Time will tell whether their caution was justified or not. If the Asian arm of AIG floats and receives a valuation greater than the price Prudential was proposing to pay for the business, Mr Thiam and the rest of the Prudential management team will probably feel aggrieved. Yet whether the judgement of the Prudential's owners turns out to be right or wrong, we should be pleased that a set of institutional shareholders has been prepared to scrutinise a management's expansionary plans in the proper fashion.

Throughout the years of the global economic boom we saw passive shareholders approve many risky mergers and "transformational" expansion plans by company boards. The nadir was perhaps Royal Bank of Scotland's disastrous 2007 acquisition of the Dutch bank ABN Amro under Sir Fred Goodwin – a deal which eventually sank RBS and would have wiped out its shareholders had the British taxpayer not come to the rescue.

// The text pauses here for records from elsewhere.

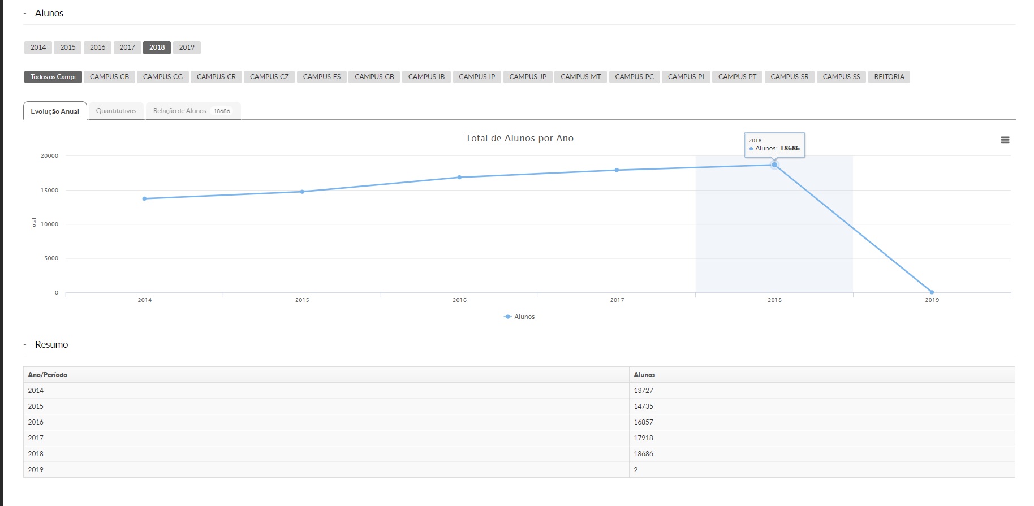Click the 2019 data point on chart

tap(932, 292)
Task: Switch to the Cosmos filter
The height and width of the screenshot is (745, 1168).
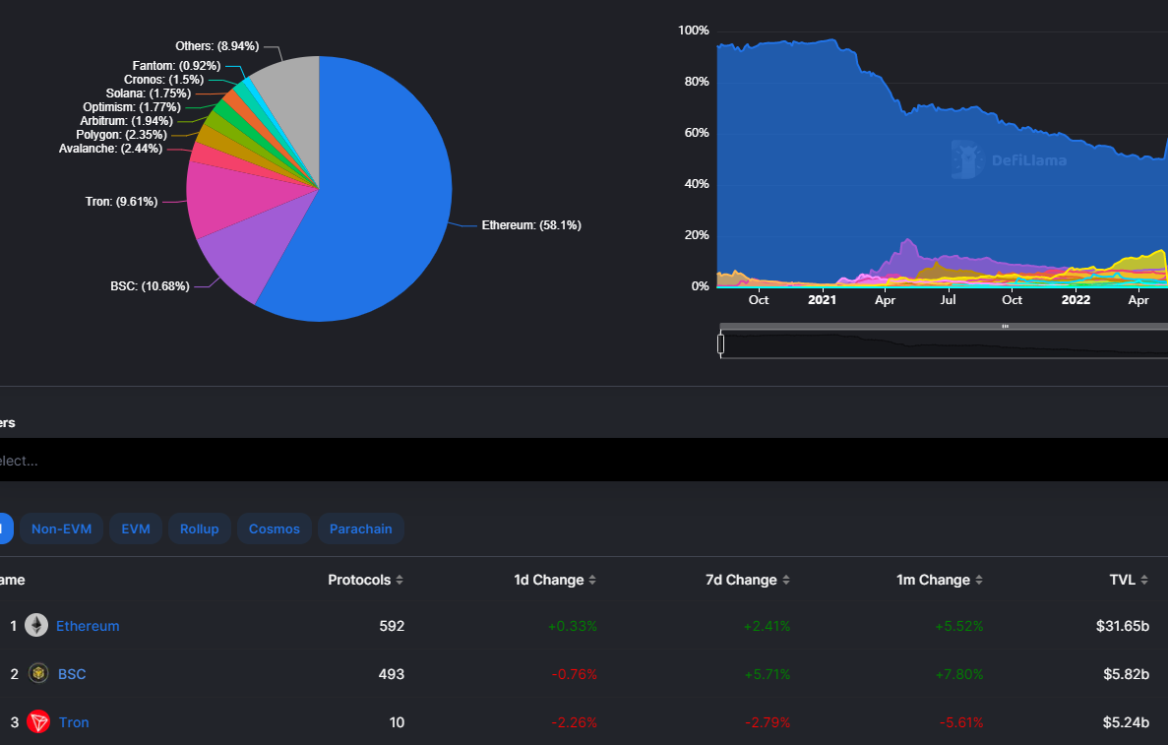Action: pos(275,529)
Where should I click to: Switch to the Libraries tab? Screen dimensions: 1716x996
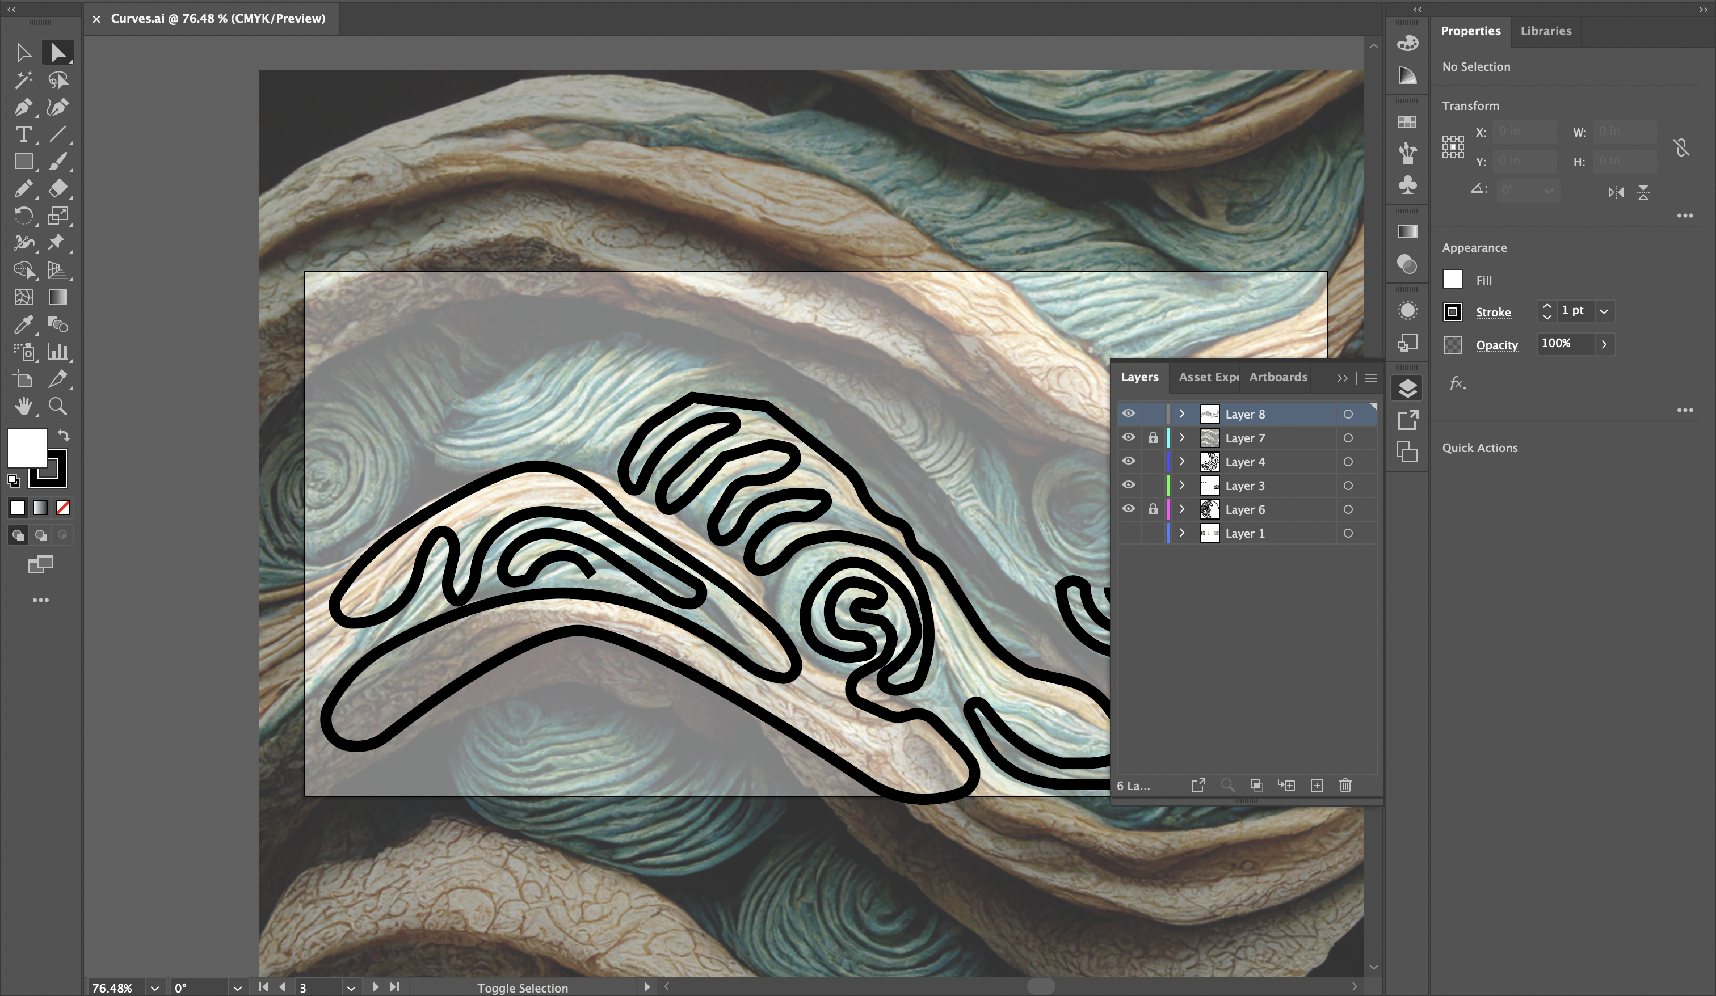[1545, 31]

Shareholder capitalism works when shareholders do their job. That means reining in hubristic, empire-building managements. It means ignoring the self-interested propaganda of bankers and corporate lawyers, who stand to make large fees from merger activity. It means concentrating ruthlessly on the interests of those whose money they are investing (in other words those of us who invest in ordinary pension funds).

So often in recent years institutional shareholders have unthinkingly swallowed plans that they should have questioned. So often they have thought about short-term gains, rather than long-term value. So often they have accepted the fallacious notion that bigger necessarily means better. If the rejection of the Prudential's Asian expansion means institutional shareholders are finally waking up to their responsibilities, that is something that deserves to be applauded to the rafters.